Money in the times of COVID
The government is now giving out large amounts of money it doesn’t have. Out of necessity we are going deeper into debt as a country. Who are we borrowing this money from, and how did these sources get all this money to loan to us?
What is it about Americans and the American economy that have so many living on the financial edge? How can wages be so inequitable when so many are so rich? What is inherent in our economic and government structures that allows so much money to be stashed away by the obscenely rich?
Why do wealth, privilege and lobbying persist in protecting the rich? Why do the wealthy even want so much money? Why are the poor and middle class relatively more charitably generous that the wealthy?
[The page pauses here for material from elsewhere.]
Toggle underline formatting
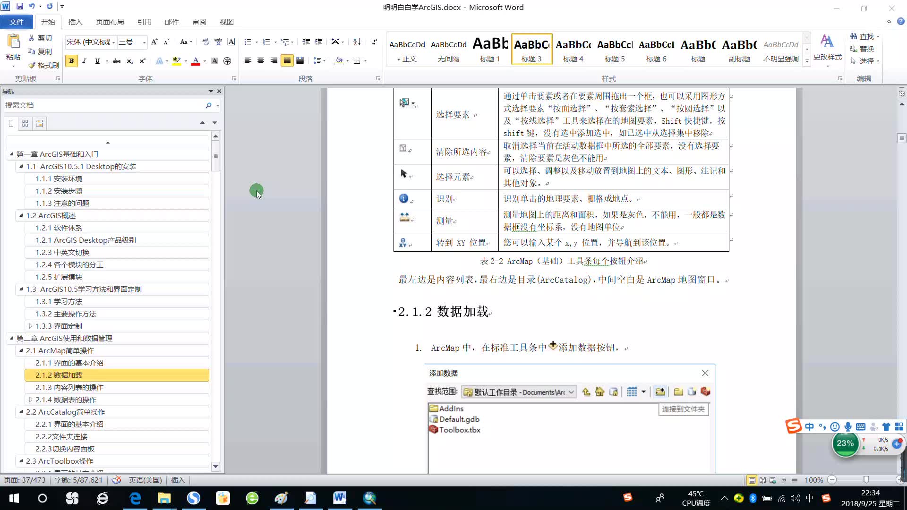Image resolution: width=907 pixels, height=510 pixels. (x=97, y=61)
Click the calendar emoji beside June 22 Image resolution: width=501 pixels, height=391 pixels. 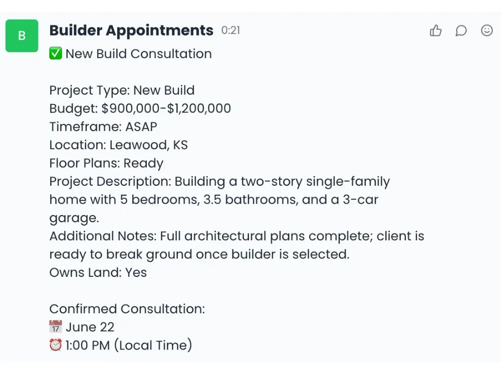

Why is there so much coverage during COVID of the charitable actions of celebrities and not of the same kind of actions by ordinary people? How did large banks manage to get their wealthy clients to the top of the corona loan list without even applying for them?
These questions and many more are crucial to address, and COVID has shown light on the systemic economic inequalities in American financial and government institutions. The economy is now a disaster and can’t be rebuilt by the same old methods. This is a chance to make changes that will bring fairness and economic security to more.
David Brooks argues in the New York Times that it is not the 99% vs. 1% but rather the 20% (college educated, financially secure, children in good schools) vs. the 80% (high school education, access only to poor schools, living on the financial edge).
In this time of many making sacrifices of all kinds for others and many finding new ways to solve corona-created problems, we can only hope that this spirit drives big changes.